● Your objective: Whatever the records below hold, copy it all out exactly.

BEGIN

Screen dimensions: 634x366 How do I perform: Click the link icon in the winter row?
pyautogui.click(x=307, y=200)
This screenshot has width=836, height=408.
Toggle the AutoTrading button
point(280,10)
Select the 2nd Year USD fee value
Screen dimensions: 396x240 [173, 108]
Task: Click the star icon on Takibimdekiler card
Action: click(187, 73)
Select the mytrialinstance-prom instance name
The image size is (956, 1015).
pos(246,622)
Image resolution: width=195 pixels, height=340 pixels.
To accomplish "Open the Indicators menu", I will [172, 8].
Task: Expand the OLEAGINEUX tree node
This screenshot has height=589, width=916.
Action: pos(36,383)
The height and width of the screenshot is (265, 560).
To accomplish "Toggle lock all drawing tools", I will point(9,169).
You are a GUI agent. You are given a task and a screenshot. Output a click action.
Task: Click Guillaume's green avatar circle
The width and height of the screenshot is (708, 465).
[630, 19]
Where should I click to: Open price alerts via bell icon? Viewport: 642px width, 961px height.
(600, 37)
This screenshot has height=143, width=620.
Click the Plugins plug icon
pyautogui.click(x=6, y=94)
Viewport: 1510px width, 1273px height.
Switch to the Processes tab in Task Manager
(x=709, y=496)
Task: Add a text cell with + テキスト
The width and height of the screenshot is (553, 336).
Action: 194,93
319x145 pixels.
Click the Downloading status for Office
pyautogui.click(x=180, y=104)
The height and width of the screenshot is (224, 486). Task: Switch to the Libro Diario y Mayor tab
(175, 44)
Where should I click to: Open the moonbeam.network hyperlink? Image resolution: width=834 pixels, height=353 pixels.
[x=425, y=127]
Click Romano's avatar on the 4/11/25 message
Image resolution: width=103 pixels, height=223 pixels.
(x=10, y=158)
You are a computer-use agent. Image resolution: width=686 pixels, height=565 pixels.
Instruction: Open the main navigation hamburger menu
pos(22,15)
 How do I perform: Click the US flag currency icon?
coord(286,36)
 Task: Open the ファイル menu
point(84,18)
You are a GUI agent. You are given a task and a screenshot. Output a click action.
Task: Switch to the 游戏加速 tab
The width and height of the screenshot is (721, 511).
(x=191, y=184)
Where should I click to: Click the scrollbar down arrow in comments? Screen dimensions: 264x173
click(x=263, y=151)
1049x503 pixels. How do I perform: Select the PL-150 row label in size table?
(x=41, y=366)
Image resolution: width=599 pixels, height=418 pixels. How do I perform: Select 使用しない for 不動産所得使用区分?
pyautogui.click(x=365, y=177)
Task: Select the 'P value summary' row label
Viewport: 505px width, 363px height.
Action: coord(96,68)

END

● Result:
Screen dimensions: 634x366 How do I perform: Click the link icon in the winter row?
pyautogui.click(x=307, y=200)
This screenshot has width=836, height=408.
Toggle the AutoTrading button
point(280,10)
Select the 2nd Year USD fee value
Screen dimensions: 396x240 [173, 108]
Task: Click the star icon on Takibimdekiler card
Action: click(187, 73)
Select the mytrialinstance-prom instance name
The image size is (956, 1015).
pos(246,622)
Image resolution: width=195 pixels, height=340 pixels.
To accomplish "Open the Indicators menu", I will [172, 8].
Task: Expand the OLEAGINEUX tree node
This screenshot has height=589, width=916.
Action: pos(36,383)
The height and width of the screenshot is (265, 560).
To accomplish "Toggle lock all drawing tools", I will point(9,169).
You are a GUI agent. You are given a task and a screenshot. Output a click action.
Task: Click Guillaume's green avatar circle
The width and height of the screenshot is (708, 465).
[630, 19]
Where should I click to: Open price alerts via bell icon? Viewport: 642px width, 961px height.
(600, 37)
This screenshot has height=143, width=620.
Click the Plugins plug icon
pyautogui.click(x=6, y=94)
Viewport: 1510px width, 1273px height.
Switch to the Processes tab in Task Manager
(x=709, y=496)
Task: Add a text cell with + テキスト
The width and height of the screenshot is (553, 336).
Action: 194,93
319x145 pixels.
Click the Downloading status for Office
pyautogui.click(x=180, y=104)
The height and width of the screenshot is (224, 486). Task: Switch to the Libro Diario y Mayor tab
(175, 44)
Where should I click to: Open the moonbeam.network hyperlink? Image resolution: width=834 pixels, height=353 pixels.
[x=425, y=127]
Click Romano's avatar on the 4/11/25 message
Image resolution: width=103 pixels, height=223 pixels.
(x=10, y=158)
You are a computer-use agent. Image resolution: width=686 pixels, height=565 pixels.
Instruction: Open the main navigation hamburger menu
pos(22,15)
 How do I perform: Click the US flag currency icon?
coord(286,36)
 Task: Open the ファイル menu
point(84,18)
You are a GUI agent. You are given a task and a screenshot. Output a click action.
Task: Switch to the 游戏加速 tab
The width and height of the screenshot is (721, 511).
(x=191, y=184)
Where should I click to: Click the scrollbar down arrow in comments? Screen dimensions: 264x173
click(x=263, y=151)
1049x503 pixels. How do I perform: Select the PL-150 row label in size table?
(x=41, y=366)
Image resolution: width=599 pixels, height=418 pixels. How do I perform: Select 使用しない for 不動産所得使用区分?
pyautogui.click(x=365, y=177)
Task: Select the 'P value summary' row label
Viewport: 505px width, 363px height.
Action: coord(96,68)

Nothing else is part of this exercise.